木棺墓 (弥生時代)
【概説】
弥生時代を通じて西日本を中心に広く営まれた、木製の棺を用いる埋葬様式。板材を接合した組合式や丸太をくり抜いた割竹形などの構造があり、当時の高度な木工技術や社会の階層化プロセスを反映する重要な遺構である。
木棺の構造と木工技術の発達
弥生時代の木棺墓は、その製作技法から大きく割竹形(わりたけがた)木棺と組合式(くみあわせしき)木棺の2系統に分類される。割竹形木棺は、大木を縦二つに割り、内部をノミなどでくり抜いて身と蓋にするもので、縄文時代以来の伝統的な丸木舟製作技術との共通性が指摘されている。一方、組合式木棺は、製材された複数の木板を箱型に組み立てるもので、板の端に溝を掘って噛み合わせるなど精巧な組み接ぎ技術が用いられた。
これらは、大陸から伝来した鉄製工具(鉄斧や鉄鑿など)の普及によって加工精度が劇的に向上したことで可能となった。木材には、耐久性に優れ加工しやすいコウヤマキやヒノキ、スギなどが選ばれており、当時の人々が樹種の特性を深く理解し、高度な木工技術を有していたことを物語っている。
地域的展開と墓制の多様性
弥生時代の日本列島では、地域ごとに極めて多様な墓制が発達した。九州北部では大型の土器を棺とする甕棺墓(かめかんぼ)や、朝鮮半島に起源を持つ支石墓が主流となったのに対し、近畿地方や瀬戸内地方、東海地方などでは木棺墓が広く採用された。特に近畿地方を中心とする地域では、方形の溝で区画した墓域の中に木棺を埋葬する方形周溝墓(ほうけいしゅうこうぼ)が盛行した。

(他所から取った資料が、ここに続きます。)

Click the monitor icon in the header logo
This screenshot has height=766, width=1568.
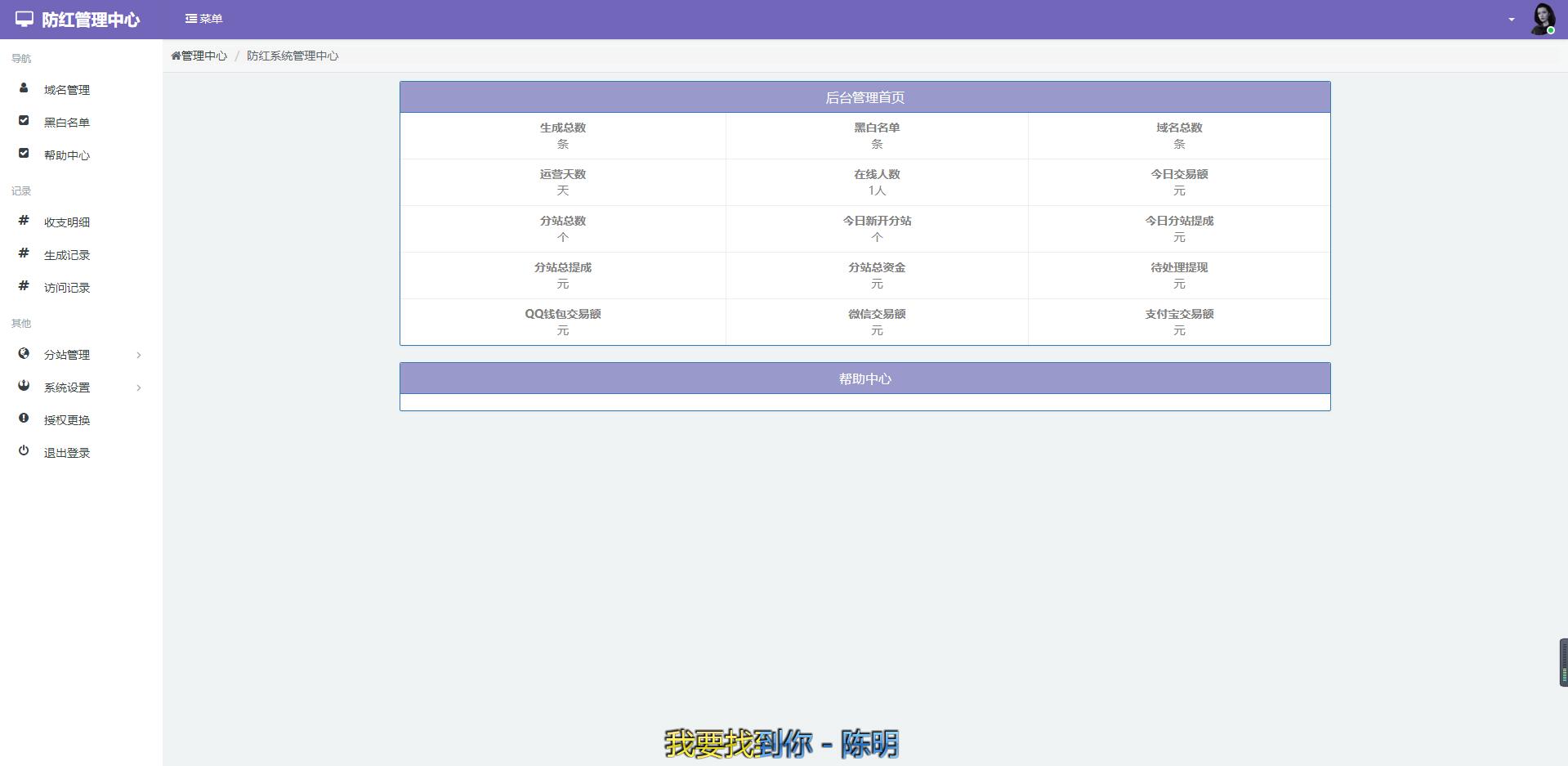point(25,19)
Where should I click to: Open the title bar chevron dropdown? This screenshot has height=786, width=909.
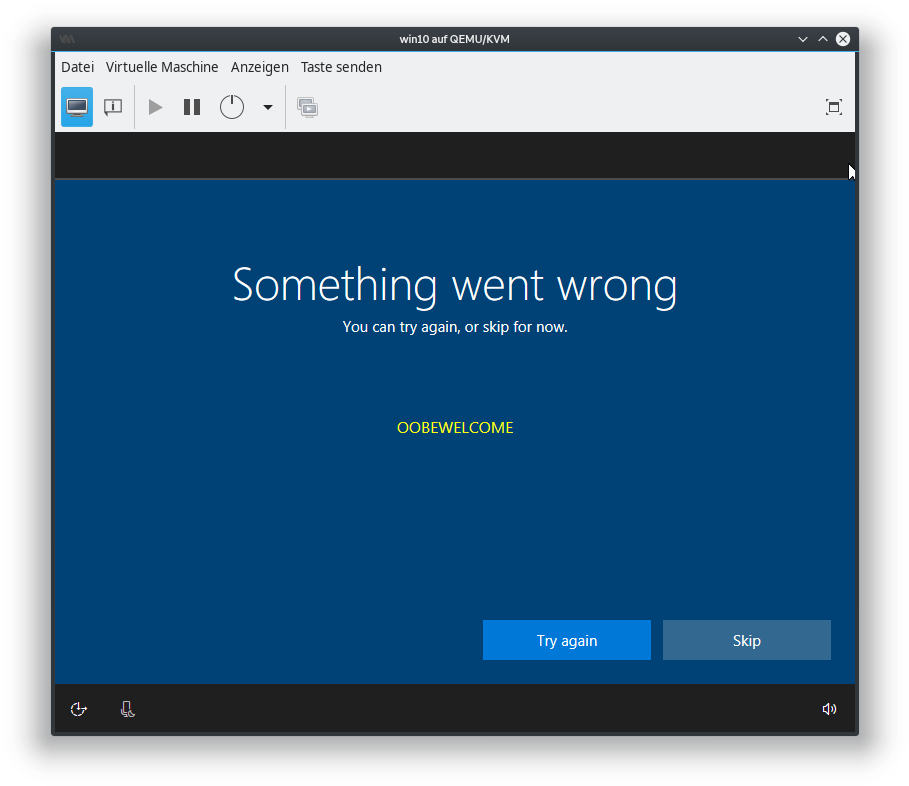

木棺墓は、土中に直接棺を埋めるシンプルな構造から始まったが、弥生時代後期になると、丘陵上や人工的な盛土の上に造られる墳丘墓(ふんきゅうぼ)の中心的な埋葬施設(主体部)として組み込まれるようになる。この系譜は、続く古墳時代の前方後円墳において、竪穴式石室の内部に木棺を安置する埋葬様式へと直接つながっていく。
副葬品からみる社会の階層化
弥生時代前期の木棺墓は、副葬品をほとんど伴わない共同体共同の墓としての性格が強かった。しかし、中期から後期にかけて農業生産力が向上し、社会の階層化が進むと、特定の木棺墓から豪華な副葬品が検出されるようになる。これらは共同体のリーダーや首長の権威を示す「威信材」であり、大陸系の青銅鏡や、儀礼化された青銅製武器(銅剣・銅矛・銅戈)、さらには管玉や勾玉などの装身具が含まれていた。
このように、木棺墓の規模や副葬品の有無・内容の変化は、平等な農耕社会から身分差のある階層社会へ、そして初期の政治的権力(「クニ」の首長)の誕生へと至る、日本古代国家形成への道程を考古学的に実証する重要な史料となっている。